Hulsegge B, de Greef K H
Animal Breeding and Genomics, Wageningen Livestock Research, P.O. Box 338, 6700 AH, Wageningen, The Netherlands.
Animal Breeding and Genomics, Wageningen Livestock Research, P.O. Box 338, 6700 AH, Wageningen, The Netherlands.
Prev Vet Med. 2018 May 1;153:64-70. doi: 10.1016/j.prevetmed.2018.03.003. Epub 2018 Mar 6.
A large amount of data is collected routinely in meat inspection in pig slaughterhouses. A time series clustering approach is presented and applied that groups farms based on similar statistical characteristics of meat inspection data over time. A three step characteristic-based clustering approach was used from the idea that the data contain more info than the incidence figures. A stratified subset containing 511,645 pigs was derived as a study set from 3.5 years of meat inspection data. The monthly averages of incidence of pleuritis and of pneumonia of 44 Dutch farms (delivering 5149 batches to 2 pig slaughterhouses) were subjected to 1) derivation of farm level data characteristics 2) factor analysis and 3) clustering into groups of farms. The characteristic-based clustering was able to cluster farms for both lung aberrations. Three groups of data characteristics were informative, describing incidence, time pattern and degree of autocorrelation. The consistency of clustering similar farms was confirmed by repetition of the analysis in a larger dataset.
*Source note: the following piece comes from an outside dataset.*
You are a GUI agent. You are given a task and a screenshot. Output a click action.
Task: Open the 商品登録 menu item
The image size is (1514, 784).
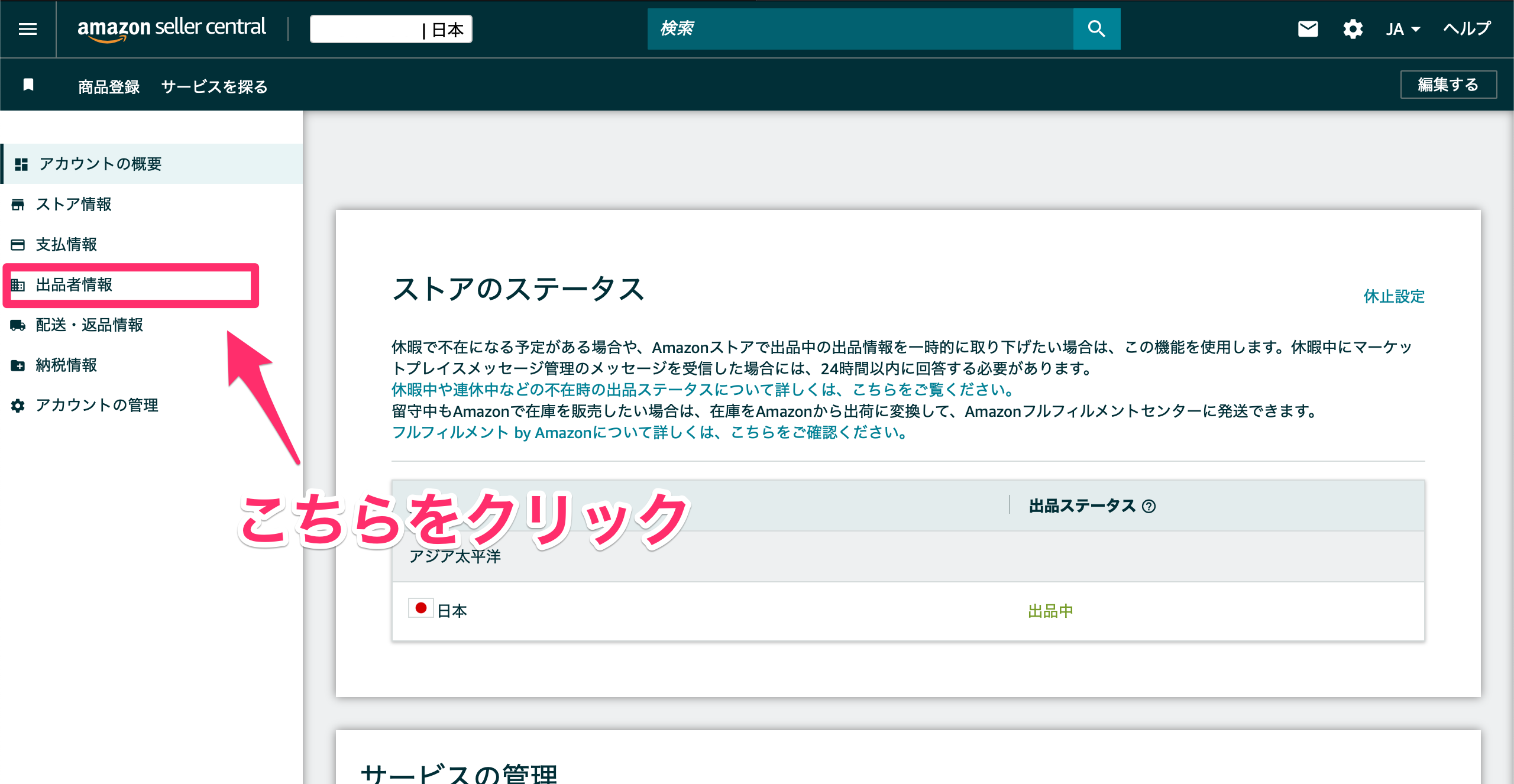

The robustness of the clustering was tested on a substantially extended dataset. This confirmed the earlier results, three data distribution aspects make up the majority of distinction between groups of farms and in these groups (clusters) the majority of the farms was allocated comparable to the earlier allocation (75% and 62% for pleuritis and pneumonia, respectively). The difference between pleuritis and pneumonia in their seasonal dependency was confirmed, supporting the biological relevance of the clustering. Comparison of the identified clusters of statistically comparable farms can be used to detect farm level risk factors causing the health aberrations beyond comparison on disease incidence and trend alone.
在生猪屠宰场的肉类检验中,通常会收集大量数据。本文提出并应用了一种时间序列聚类方法,该方法基于肉类检验数据随时间的相似统计特征对农场进行分组。基于数据包含的信息比发病率数据更多这一理念,采用了一种三步特征聚类方法。从3.5年的肉类检验数据中提取了一个包含511,645头猪的分层子集作为研究集。对44个荷兰农场(向2个生猪屠宰场交付5149批生猪)的胸膜炎和肺炎发病率月平均值进行了以下操作:1)推导农场层面的数据特征;2)进行因子分析;3)将农场聚类成不同组。基于特征的聚类能够对两种肺部异常情况的农场进行聚类。三组数据特征具有信息价值,分别描述了发病率、时间模式和自相关程度。通过在更大的数据集中重复分析,证实了对相似农场进行聚类的一致性。在一个大幅扩展的数据集中测试了聚类的稳健性。这证实了早期的结果,即三个数据分布方面构成了农场组之间差异的大部分,并且在这些组(聚类)中,大多数农场的分配与早期分配相当(胸膜炎和肺炎分别为75%和62%)。证实了胸膜炎和肺炎在季节依赖性方面的差异,支持了聚类的生物学相关性。对经统计可比的农场识别出的聚类进行比较,可用于检测导致健康异常的农场层面风险因素,而不仅仅是基于疾病发病率和趋势进行比较。